Every record below, from first to last: print it exactly as shown.

• [Data for this exercise]:
◆ ◆ ◆ ◆ ◆
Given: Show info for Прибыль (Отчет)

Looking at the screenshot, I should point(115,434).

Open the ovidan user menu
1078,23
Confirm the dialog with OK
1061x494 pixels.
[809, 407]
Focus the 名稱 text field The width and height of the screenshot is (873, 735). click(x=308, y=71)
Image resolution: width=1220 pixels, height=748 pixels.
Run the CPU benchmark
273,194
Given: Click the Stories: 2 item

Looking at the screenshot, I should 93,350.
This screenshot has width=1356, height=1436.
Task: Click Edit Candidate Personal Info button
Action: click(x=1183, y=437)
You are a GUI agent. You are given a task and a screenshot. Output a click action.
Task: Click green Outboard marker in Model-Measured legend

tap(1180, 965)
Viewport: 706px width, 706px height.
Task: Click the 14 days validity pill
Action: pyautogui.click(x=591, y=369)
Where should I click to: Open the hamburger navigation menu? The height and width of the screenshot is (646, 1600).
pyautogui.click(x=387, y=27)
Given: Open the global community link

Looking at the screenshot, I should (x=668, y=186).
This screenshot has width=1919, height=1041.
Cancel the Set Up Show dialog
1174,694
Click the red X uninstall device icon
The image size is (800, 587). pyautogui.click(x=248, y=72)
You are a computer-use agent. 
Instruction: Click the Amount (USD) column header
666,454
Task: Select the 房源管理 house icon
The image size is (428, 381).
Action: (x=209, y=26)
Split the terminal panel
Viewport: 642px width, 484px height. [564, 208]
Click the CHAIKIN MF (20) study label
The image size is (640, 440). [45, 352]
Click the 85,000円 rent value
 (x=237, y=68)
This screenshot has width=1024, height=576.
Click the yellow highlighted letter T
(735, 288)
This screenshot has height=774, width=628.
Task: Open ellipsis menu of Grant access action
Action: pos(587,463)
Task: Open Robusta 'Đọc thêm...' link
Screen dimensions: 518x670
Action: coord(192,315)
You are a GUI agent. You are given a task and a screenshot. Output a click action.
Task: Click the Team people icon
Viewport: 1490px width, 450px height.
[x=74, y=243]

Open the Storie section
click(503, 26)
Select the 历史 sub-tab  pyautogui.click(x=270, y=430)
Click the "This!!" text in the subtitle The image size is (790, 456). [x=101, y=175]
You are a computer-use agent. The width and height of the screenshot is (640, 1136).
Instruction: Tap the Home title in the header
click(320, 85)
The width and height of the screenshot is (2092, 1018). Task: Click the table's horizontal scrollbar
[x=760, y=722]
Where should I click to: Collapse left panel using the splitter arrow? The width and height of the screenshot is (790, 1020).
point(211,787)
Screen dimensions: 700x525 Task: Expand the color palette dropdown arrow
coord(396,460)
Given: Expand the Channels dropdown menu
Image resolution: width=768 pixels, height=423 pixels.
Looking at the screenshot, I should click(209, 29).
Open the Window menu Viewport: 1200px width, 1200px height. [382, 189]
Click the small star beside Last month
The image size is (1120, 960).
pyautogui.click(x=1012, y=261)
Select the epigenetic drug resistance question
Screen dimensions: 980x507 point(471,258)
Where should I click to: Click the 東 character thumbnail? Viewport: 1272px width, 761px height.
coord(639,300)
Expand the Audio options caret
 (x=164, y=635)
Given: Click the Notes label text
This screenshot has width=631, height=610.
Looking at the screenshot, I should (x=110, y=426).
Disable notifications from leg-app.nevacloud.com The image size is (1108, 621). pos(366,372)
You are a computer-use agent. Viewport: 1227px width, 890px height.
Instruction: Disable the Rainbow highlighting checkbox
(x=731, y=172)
◆ ◆ ◆ ◆ ◆
• [Output below]:
Given: Show info for Прибыль (Отчет)

Looking at the screenshot, I should point(115,434).

Open the ovidan user menu
1078,23
Confirm the dialog with OK
1061x494 pixels.
[809, 407]
Focus the 名稱 text field The width and height of the screenshot is (873, 735). click(x=308, y=71)
Image resolution: width=1220 pixels, height=748 pixels.
Run the CPU benchmark
273,194
Given: Click the Stories: 2 item

Looking at the screenshot, I should 93,350.
This screenshot has width=1356, height=1436.
Task: Click Edit Candidate Personal Info button
Action: click(x=1183, y=437)
You are a GUI agent. You are given a task and a screenshot. Output a click action.
Task: Click green Outboard marker in Model-Measured legend

tap(1180, 965)
Viewport: 706px width, 706px height.
Task: Click the 14 days validity pill
Action: pyautogui.click(x=591, y=369)
Where should I click to: Open the hamburger navigation menu? The height and width of the screenshot is (646, 1600).
pyautogui.click(x=387, y=27)
Given: Open the global community link

Looking at the screenshot, I should (x=668, y=186).
This screenshot has width=1919, height=1041.
Cancel the Set Up Show dialog
1174,694
Click the red X uninstall device icon
The image size is (800, 587). pyautogui.click(x=248, y=72)
You are a computer-use agent. 
Instruction: Click the Amount (USD) column header
666,454
Task: Select the 房源管理 house icon
The image size is (428, 381).
Action: (x=209, y=26)
Split the terminal panel
Viewport: 642px width, 484px height. [564, 208]
Click the CHAIKIN MF (20) study label
The image size is (640, 440). [45, 352]
Click the 85,000円 rent value
 (x=237, y=68)
This screenshot has width=1024, height=576.
Click the yellow highlighted letter T
(735, 288)
This screenshot has height=774, width=628.
Task: Open ellipsis menu of Grant access action
Action: pos(587,463)
Task: Open Robusta 'Đọc thêm...' link
Screen dimensions: 518x670
Action: coord(192,315)
You are a GUI agent. You are given a task and a screenshot. Output a click action.
Task: Click the Team people icon
Viewport: 1490px width, 450px height.
[x=74, y=243]

Open the Storie section
click(503, 26)
Select the 历史 sub-tab  pyautogui.click(x=270, y=430)
Click the "This!!" text in the subtitle The image size is (790, 456). [x=101, y=175]
You are a computer-use agent. The width and height of the screenshot is (640, 1136).
Instruction: Tap the Home title in the header
click(320, 85)
The width and height of the screenshot is (2092, 1018). Task: Click the table's horizontal scrollbar
[x=760, y=722]
Where should I click to: Collapse left panel using the splitter arrow? The width and height of the screenshot is (790, 1020).
point(211,787)
Screen dimensions: 700x525 Task: Expand the color palette dropdown arrow
coord(396,460)
Given: Expand the Channels dropdown menu
Image resolution: width=768 pixels, height=423 pixels.
Looking at the screenshot, I should click(209, 29).
Open the Window menu Viewport: 1200px width, 1200px height. [382, 189]
Click the small star beside Last month
The image size is (1120, 960).
pyautogui.click(x=1012, y=261)
Select the epigenetic drug resistance question
Screen dimensions: 980x507 point(471,258)
Where should I click to: Click the 東 character thumbnail? Viewport: 1272px width, 761px height.
coord(639,300)
Expand the Audio options caret
 (x=164, y=635)
Given: Click the Notes label text
This screenshot has width=631, height=610.
Looking at the screenshot, I should (x=110, y=426).
Disable notifications from leg-app.nevacloud.com The image size is (1108, 621). pos(366,372)
You are a computer-use agent. Viewport: 1227px width, 890px height.
Instruction: Disable the Rainbow highlighting checkbox
(x=731, y=172)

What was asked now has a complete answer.